==== Input material

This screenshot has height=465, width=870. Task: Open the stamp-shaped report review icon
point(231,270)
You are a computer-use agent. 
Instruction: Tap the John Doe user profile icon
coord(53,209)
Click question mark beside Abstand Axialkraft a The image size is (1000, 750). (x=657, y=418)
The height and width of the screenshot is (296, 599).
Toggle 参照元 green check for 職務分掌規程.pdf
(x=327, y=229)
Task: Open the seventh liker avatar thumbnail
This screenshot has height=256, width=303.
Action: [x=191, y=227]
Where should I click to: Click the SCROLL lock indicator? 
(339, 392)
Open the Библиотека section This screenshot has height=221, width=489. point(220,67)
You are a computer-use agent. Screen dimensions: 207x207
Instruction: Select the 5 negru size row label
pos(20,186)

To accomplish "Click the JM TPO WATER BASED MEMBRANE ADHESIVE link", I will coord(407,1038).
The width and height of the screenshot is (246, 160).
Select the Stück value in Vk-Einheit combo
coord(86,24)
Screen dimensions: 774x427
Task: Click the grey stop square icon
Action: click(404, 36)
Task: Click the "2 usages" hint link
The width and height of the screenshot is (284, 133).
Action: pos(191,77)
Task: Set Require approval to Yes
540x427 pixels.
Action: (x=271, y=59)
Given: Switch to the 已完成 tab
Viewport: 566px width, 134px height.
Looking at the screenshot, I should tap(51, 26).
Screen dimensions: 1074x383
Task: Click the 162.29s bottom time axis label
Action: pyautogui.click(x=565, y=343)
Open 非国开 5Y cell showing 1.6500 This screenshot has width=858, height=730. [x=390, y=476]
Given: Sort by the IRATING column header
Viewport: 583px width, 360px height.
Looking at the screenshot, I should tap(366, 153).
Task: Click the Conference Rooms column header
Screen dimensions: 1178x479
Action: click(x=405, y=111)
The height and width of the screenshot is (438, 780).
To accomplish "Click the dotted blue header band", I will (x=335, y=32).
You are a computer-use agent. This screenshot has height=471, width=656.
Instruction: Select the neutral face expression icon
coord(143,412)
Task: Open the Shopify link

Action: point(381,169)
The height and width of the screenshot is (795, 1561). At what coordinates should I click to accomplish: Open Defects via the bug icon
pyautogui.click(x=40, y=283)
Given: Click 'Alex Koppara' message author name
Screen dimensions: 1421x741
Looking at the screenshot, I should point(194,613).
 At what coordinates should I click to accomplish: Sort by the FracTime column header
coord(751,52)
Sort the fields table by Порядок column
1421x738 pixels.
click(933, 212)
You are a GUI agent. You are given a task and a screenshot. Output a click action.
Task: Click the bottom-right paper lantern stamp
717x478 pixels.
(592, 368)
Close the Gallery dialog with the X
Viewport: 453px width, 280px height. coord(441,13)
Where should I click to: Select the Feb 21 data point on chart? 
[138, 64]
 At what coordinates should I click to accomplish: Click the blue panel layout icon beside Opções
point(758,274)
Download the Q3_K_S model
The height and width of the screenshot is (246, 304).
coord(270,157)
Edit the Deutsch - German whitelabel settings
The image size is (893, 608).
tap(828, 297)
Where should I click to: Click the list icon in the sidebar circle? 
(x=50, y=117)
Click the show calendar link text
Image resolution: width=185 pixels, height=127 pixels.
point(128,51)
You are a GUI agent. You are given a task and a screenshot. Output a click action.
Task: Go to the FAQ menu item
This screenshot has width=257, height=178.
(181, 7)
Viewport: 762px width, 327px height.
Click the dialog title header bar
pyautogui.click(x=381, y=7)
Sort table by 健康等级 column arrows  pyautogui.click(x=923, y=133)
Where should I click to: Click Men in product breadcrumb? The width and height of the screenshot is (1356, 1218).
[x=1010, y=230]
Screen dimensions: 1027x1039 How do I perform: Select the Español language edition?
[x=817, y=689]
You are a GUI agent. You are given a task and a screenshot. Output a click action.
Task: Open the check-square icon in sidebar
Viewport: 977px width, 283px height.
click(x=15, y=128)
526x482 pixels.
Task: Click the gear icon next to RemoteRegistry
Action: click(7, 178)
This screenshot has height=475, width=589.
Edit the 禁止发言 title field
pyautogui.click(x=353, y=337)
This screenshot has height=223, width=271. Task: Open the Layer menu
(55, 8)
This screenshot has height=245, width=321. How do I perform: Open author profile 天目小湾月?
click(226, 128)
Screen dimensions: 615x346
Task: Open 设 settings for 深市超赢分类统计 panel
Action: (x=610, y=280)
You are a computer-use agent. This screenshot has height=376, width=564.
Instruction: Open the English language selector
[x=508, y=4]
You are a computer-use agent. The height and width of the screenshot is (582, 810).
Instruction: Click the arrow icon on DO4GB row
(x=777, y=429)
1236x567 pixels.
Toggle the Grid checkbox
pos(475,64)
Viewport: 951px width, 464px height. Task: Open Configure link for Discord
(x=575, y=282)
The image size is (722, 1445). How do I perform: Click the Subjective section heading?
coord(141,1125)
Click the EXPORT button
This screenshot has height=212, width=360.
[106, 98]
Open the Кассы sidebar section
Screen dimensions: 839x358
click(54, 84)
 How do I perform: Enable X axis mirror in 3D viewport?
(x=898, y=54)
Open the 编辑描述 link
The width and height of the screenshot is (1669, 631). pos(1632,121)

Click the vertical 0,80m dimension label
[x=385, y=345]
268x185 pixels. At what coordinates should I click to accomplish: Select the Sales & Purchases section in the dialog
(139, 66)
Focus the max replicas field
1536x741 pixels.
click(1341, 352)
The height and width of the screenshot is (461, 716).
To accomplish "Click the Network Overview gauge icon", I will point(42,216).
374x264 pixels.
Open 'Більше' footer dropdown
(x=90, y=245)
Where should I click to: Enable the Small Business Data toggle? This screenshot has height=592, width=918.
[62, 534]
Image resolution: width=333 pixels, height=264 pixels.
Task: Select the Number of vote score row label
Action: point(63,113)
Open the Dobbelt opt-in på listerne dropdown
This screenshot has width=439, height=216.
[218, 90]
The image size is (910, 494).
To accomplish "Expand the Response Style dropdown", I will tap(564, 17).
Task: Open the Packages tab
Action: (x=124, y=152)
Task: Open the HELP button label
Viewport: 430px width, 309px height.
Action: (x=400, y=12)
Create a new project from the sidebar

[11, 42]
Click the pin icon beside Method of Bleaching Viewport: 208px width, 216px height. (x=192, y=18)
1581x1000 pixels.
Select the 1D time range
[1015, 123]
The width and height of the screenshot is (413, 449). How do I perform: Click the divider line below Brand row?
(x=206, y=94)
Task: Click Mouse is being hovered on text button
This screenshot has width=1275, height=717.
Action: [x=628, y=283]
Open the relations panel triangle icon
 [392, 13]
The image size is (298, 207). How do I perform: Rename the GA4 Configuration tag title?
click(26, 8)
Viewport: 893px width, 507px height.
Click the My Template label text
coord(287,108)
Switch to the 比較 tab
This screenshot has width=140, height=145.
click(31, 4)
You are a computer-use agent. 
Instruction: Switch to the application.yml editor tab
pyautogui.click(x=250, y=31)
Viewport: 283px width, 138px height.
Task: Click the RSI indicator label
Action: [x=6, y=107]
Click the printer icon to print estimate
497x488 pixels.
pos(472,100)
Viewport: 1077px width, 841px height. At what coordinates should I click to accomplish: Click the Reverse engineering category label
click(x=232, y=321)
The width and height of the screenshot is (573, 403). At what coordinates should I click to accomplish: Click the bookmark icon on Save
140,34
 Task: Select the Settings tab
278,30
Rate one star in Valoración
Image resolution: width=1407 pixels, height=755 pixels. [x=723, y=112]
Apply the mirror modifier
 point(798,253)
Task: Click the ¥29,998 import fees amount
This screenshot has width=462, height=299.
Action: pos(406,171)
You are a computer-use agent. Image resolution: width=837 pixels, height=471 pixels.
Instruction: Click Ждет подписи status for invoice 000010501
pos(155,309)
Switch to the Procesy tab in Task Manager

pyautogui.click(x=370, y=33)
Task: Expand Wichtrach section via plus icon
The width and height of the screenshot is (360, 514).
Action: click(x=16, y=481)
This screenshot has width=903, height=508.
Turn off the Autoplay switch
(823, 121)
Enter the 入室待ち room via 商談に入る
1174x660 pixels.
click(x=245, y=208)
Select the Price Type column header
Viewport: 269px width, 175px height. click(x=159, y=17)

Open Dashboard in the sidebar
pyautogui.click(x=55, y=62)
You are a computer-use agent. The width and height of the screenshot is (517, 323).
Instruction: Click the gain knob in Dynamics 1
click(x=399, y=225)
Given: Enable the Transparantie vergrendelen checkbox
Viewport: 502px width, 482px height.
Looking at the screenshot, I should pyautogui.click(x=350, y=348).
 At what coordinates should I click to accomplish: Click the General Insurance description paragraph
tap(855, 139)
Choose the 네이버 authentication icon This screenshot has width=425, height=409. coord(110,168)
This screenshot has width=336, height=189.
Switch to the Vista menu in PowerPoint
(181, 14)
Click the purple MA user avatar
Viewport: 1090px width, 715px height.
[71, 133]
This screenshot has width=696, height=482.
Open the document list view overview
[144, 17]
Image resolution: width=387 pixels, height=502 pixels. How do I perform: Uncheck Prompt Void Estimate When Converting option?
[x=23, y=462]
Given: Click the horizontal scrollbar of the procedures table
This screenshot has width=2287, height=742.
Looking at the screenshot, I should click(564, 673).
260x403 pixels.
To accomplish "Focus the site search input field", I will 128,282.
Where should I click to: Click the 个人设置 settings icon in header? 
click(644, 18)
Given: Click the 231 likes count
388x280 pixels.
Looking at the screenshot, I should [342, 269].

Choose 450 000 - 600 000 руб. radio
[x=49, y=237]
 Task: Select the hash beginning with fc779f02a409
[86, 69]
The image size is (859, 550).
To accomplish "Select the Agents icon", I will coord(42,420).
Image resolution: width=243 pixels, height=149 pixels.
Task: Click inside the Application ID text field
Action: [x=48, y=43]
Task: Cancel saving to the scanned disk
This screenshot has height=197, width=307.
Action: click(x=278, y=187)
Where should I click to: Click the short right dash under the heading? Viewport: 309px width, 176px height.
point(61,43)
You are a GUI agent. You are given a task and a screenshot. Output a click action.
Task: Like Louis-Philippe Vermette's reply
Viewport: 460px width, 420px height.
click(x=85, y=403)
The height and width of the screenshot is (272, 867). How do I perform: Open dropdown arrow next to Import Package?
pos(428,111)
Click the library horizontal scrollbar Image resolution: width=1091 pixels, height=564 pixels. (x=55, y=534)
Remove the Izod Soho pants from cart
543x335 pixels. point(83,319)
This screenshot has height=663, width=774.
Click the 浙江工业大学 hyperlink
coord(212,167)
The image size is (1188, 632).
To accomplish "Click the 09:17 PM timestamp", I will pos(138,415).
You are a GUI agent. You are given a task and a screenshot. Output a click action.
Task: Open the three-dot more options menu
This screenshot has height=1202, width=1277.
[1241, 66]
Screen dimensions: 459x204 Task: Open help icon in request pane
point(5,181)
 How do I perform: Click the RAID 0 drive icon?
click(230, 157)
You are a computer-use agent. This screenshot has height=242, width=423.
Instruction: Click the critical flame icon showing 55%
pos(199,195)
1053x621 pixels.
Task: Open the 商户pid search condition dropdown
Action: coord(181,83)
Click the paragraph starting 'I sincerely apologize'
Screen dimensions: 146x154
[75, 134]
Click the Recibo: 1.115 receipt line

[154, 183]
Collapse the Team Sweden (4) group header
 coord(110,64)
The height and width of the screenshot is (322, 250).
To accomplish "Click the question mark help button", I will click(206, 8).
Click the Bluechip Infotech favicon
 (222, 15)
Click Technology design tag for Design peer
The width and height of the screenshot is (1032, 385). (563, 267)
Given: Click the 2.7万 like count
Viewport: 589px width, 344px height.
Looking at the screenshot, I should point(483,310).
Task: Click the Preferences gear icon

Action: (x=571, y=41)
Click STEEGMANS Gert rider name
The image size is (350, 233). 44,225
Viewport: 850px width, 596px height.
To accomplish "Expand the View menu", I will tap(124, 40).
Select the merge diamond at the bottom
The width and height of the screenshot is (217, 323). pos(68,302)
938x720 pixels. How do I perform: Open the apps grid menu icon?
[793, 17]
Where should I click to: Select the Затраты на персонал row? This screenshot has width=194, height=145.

========

Taking the records from the top, repeat each line exactly until you have repeated the line that contains "Given: Sort by the IRATING column header".

Written answer:
This screenshot has height=465, width=870. Task: Open the stamp-shaped report review icon
point(231,270)
You are a computer-use agent. 
Instruction: Tap the John Doe user profile icon
coord(53,209)
Click question mark beside Abstand Axialkraft a The image size is (1000, 750). (x=657, y=418)
The height and width of the screenshot is (296, 599).
Toggle 参照元 green check for 職務分掌規程.pdf
(x=327, y=229)
Task: Open the seventh liker avatar thumbnail
This screenshot has height=256, width=303.
Action: [x=191, y=227]
Where should I click to: Click the SCROLL lock indicator? 
(339, 392)
Open the Библиотека section This screenshot has height=221, width=489. point(220,67)
You are a computer-use agent. Screen dimensions: 207x207
Instruction: Select the 5 negru size row label
pos(20,186)

To accomplish "Click the JM TPO WATER BASED MEMBRANE ADHESIVE link", I will coord(407,1038).
The width and height of the screenshot is (246, 160).
Select the Stück value in Vk-Einheit combo
coord(86,24)
Screen dimensions: 774x427
Task: Click the grey stop square icon
Action: click(404, 36)
Task: Click the "2 usages" hint link
The width and height of the screenshot is (284, 133).
Action: pos(191,77)
Task: Set Require approval to Yes
540x427 pixels.
Action: (x=271, y=59)
Given: Switch to the 已完成 tab
Viewport: 566px width, 134px height.
Looking at the screenshot, I should tap(51, 26).
Screen dimensions: 1074x383
Task: Click the 162.29s bottom time axis label
Action: pyautogui.click(x=565, y=343)
Open 非国开 5Y cell showing 1.6500 This screenshot has width=858, height=730. [x=390, y=476]
Given: Sort by the IRATING column header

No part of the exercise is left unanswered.